▶ **DATA TO PROCESS**
☆ ☆ ☆ ☆

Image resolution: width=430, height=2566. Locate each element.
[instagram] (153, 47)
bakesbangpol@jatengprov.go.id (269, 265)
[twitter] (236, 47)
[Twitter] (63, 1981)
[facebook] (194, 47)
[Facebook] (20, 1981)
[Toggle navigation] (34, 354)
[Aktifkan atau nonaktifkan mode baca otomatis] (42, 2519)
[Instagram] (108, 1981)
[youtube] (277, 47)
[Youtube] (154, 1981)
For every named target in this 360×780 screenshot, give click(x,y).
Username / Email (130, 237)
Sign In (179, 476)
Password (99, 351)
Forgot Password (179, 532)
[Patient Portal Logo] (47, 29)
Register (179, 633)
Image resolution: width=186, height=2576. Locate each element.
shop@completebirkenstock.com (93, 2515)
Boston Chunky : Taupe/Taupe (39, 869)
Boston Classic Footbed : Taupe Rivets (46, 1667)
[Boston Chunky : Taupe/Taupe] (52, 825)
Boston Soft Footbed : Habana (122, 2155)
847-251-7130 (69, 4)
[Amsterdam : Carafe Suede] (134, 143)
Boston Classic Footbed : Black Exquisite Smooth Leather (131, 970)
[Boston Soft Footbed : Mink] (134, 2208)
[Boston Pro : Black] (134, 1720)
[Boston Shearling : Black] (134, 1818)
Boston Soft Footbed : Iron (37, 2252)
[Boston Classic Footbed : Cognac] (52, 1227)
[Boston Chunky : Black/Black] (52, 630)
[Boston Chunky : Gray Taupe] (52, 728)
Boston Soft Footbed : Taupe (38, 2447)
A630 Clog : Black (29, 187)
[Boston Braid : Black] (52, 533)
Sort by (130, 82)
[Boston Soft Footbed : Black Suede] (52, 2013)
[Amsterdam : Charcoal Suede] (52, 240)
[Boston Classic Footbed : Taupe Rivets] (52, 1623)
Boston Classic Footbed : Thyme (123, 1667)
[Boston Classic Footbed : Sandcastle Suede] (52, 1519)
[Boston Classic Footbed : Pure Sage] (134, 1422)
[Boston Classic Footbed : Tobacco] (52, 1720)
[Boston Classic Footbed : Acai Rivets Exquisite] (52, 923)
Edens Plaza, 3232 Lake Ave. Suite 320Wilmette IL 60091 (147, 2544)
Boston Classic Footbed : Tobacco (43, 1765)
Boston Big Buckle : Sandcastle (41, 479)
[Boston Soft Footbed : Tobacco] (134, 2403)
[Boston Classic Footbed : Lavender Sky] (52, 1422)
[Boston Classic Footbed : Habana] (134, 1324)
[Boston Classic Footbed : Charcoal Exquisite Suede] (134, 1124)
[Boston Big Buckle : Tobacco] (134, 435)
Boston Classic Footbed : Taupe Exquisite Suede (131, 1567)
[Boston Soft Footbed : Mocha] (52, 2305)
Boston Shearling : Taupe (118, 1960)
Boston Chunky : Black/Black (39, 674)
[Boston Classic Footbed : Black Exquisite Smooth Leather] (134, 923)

☆ ☆ ☆ ☆

▶ **WORK REQUIRED**
Print all the records exactly as written.

▶ **RESPONSE BELOW**
Image resolution: width=430, height=2566. Locate each element.
[instagram] (153, 47)
bakesbangpol@jatengprov.go.id (269, 265)
[twitter] (236, 47)
[Twitter] (63, 1981)
[facebook] (194, 47)
[Facebook] (20, 1981)
[Toggle navigation] (34, 354)
[Aktifkan atau nonaktifkan mode baca otomatis] (42, 2519)
[Instagram] (108, 1981)
[youtube] (277, 47)
[Youtube] (154, 1981)
For every named target in this 360×780 screenshot, give click(x,y).
Username / Email (130, 237)
Sign In (179, 476)
Password (99, 351)
Forgot Password (179, 532)
[Patient Portal Logo] (47, 29)
Register (179, 633)
Image resolution: width=186, height=2576. Locate each element.
shop@completebirkenstock.com (93, 2515)
Boston Chunky : Taupe/Taupe (39, 869)
Boston Classic Footbed : Taupe Rivets (46, 1667)
[Boston Chunky : Taupe/Taupe] (52, 825)
Boston Soft Footbed : Habana (122, 2155)
847-251-7130 (69, 4)
[Amsterdam : Carafe Suede] (134, 143)
Boston Classic Footbed : Black Exquisite Smooth Leather (131, 970)
[Boston Soft Footbed : Mink] (134, 2208)
[Boston Pro : Black] (134, 1720)
[Boston Shearling : Black] (134, 1818)
Boston Soft Footbed : Iron (37, 2252)
[Boston Classic Footbed : Cognac] (52, 1227)
[Boston Chunky : Black/Black] (52, 630)
[Boston Chunky : Gray Taupe] (52, 728)
Boston Soft Footbed : Taupe (38, 2447)
A630 Clog : Black (29, 187)
[Boston Braid : Black] (52, 533)
Sort by (130, 82)
[Boston Soft Footbed : Black Suede] (52, 2013)
[Amsterdam : Charcoal Suede] (52, 240)
[Boston Classic Footbed : Taupe Rivets] (52, 1623)
Boston Classic Footbed : Thyme (123, 1667)
[Boston Classic Footbed : Sandcastle Suede] (52, 1519)
[Boston Classic Footbed : Pure Sage] (134, 1422)
[Boston Classic Footbed : Tobacco] (52, 1720)
[Boston Classic Footbed : Acai Rivets Exquisite] (52, 923)
Edens Plaza, 3232 Lake Ave. Suite 320Wilmette IL 60091 (147, 2544)
Boston Classic Footbed : Tobacco (43, 1765)
Boston Big Buckle : Sandcastle (41, 479)
[Boston Soft Footbed : Tobacco] (134, 2403)
[Boston Classic Footbed : Lavender Sky] (52, 1422)
[Boston Classic Footbed : Habana] (134, 1324)
[Boston Classic Footbed : Charcoal Exquisite Suede] (134, 1124)
[Boston Big Buckle : Tobacco] (134, 435)
Boston Classic Footbed : Taupe Exquisite Suede (131, 1567)
[Boston Soft Footbed : Mocha] (52, 2305)
Boston Shearling : Taupe (118, 1960)
Boston Chunky : Black/Black (39, 674)
[Boston Classic Footbed : Black Exquisite Smooth Leather] (134, 923)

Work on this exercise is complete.